The Stock Market Crash of 1929

The stock market has been around and well-known for many years and has been dated back into colonial times. However, in 1929, the stock market unfortunately took a drastic turn for the worst. In just a matter of days, the market underwent a cascading decline, and took everything down with it.

To many, the stock market may seem very complicated and esoteric. However, after some research some come to find its actually very simple, because someone else basically does the work for you. This ‘someone else’ is a stock broker. In simpler terms, a stock broker is like an auctioneer. The job of an auctioneer is to pair a buyer with a seller, much like the job of a stock broker. They also determine adequate pricing of whatever it is being sold (Gerlach). In the stock market, shares of companies are what is being sold. If you buy a share of a stock, you own a part of that company. Generally, if the company did well, you would earn a profit, and if it didn’t do so well, you could potentially lose money.

Investors soon purchased stock on margin. Margin is the borrowing of stock for the purpose of getting more leverage. For every dollar invested, a margin user would borrow 9 dollars worth of stock. Because of this leverage, if a stock went up 1%, the investor would make 10%! If a stock drops too much, a margin holder could lose all of their money AND owe their broker money as well (Stock Market Crash).

Investing money in the stock market was a very risky act. Some lucky investors end up acquiring huge profits and simultaneously become millionaires over night. However a lot of patience is necessary as not to panic and sell your share as soon as the prices drop in the slightest bit. Keeping calm through a downfall could ultimately be your saving grace in the end.

Because more and more Americans were purchasing stocks, the value of the marked drastically increased (Ohio History Center). There was a peak in prices in September 1929, and after this, the priced dropped. Some brokers were on the brink of panic and quickly called in there loans, which would have been a wise decision. On the other hand, many brokers carried on, continuing to loan money, and looked at the decline as just a bad day in the market.
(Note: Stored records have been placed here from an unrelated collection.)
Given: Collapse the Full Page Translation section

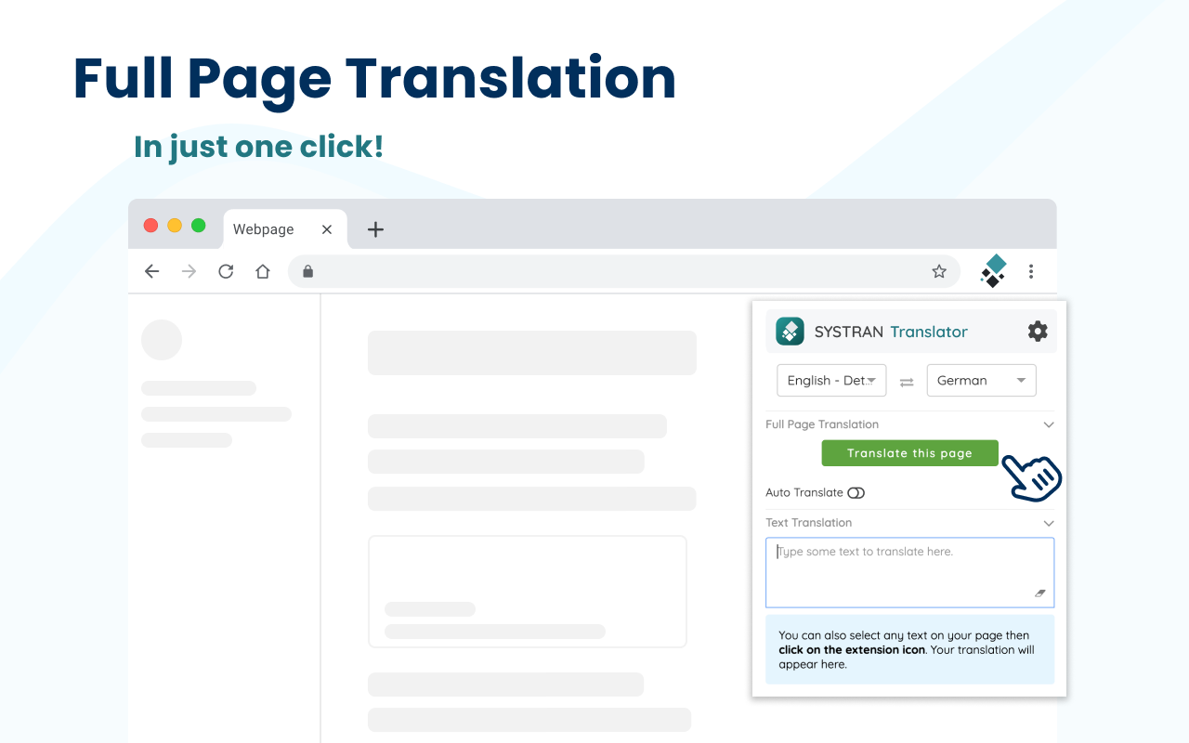Looking at the screenshot, I should coord(1049,424).
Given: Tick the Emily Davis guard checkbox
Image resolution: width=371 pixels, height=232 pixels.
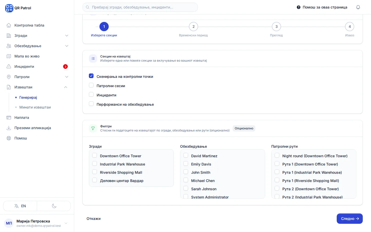Looking at the screenshot, I should coord(186,163).
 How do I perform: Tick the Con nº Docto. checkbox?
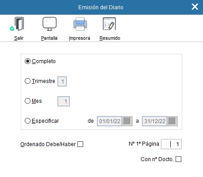[x=178, y=159]
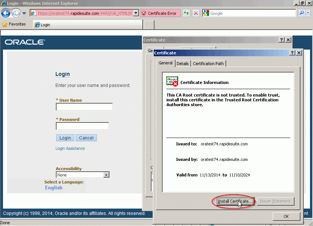Click the browser Forward arrow button

16,13
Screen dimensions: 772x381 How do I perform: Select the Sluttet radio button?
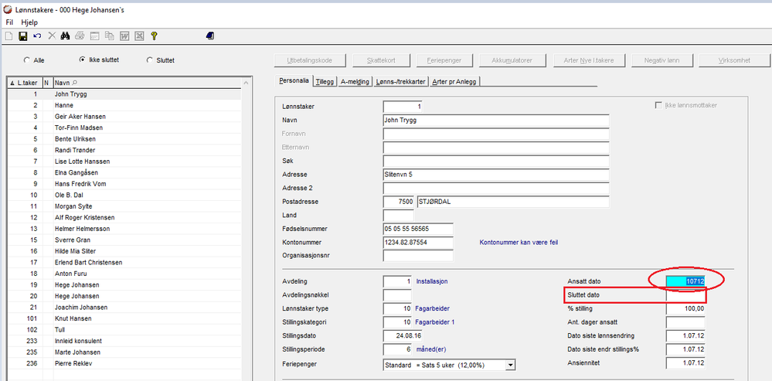click(x=150, y=60)
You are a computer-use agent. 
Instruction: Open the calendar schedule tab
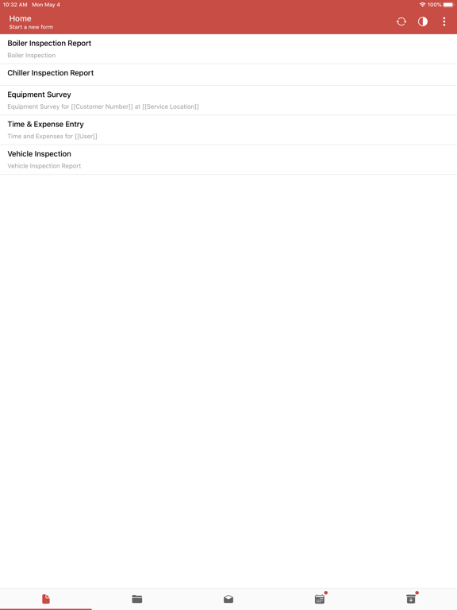pyautogui.click(x=320, y=599)
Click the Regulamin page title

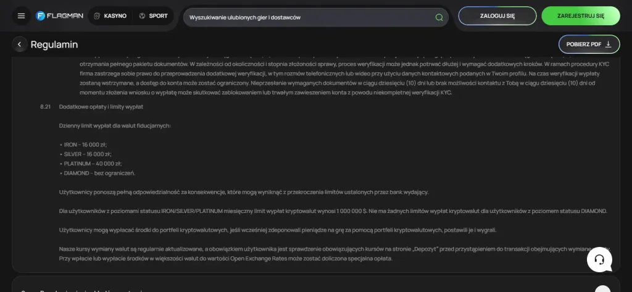[54, 44]
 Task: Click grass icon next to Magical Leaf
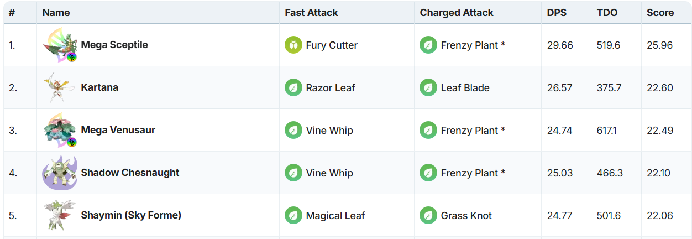(x=293, y=216)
On Wednesday October, 23rd, the Dow Jones had descended 24 points in a mere half hour, causing a slight panic across the nation. The next day, Thursday the 24th, all brokers called in their loans causing all prices on the market to face a gargantuan downfall. Many at this point figured the stock market just need a few days to bounce back. To keep a lid on the hysteria, brokers began to merge their funds to buy enough stocks to even out the market. This briefly balanced the priced. However, by the following Monday, prices had fallen again.

Tuesday October 29th, 1929, ‘Black Tuesday,’ was the day all hell had broken loose. This was the very day of the stock market crash. Because of the rapidly declining prices, the once reliable ticker tape had trouble keeping up and ended up causing mass confusion and chaos. On account of the dwindling prices, many people vacated the market and withdrew all their funds while their debts were still meager. With everyone pulling out at once, mass mayhem had occurred and the market had crashed.

After the crash, the suicide rate skyrocketed. Many people leapt to their demise out of tall buildings because being dead was easier than facing financial debt. The most abundant time of suicides came in 1930, the year following the crash. In 1925 the number of suicides in New York was 14.4 per 100,000 of the population. In 1934, that number had escalated to 17.0 per 100,000 of the population (Galbraith). Also, the stock brokers who decided suicide was not the answer, lost their jobs. American across the nation were in debt. However, it was the Americans who has invested all they had who were hit the hardest and has lost everything as a result of the crash. Eventually the crash of the stock market has negatively effected everyone.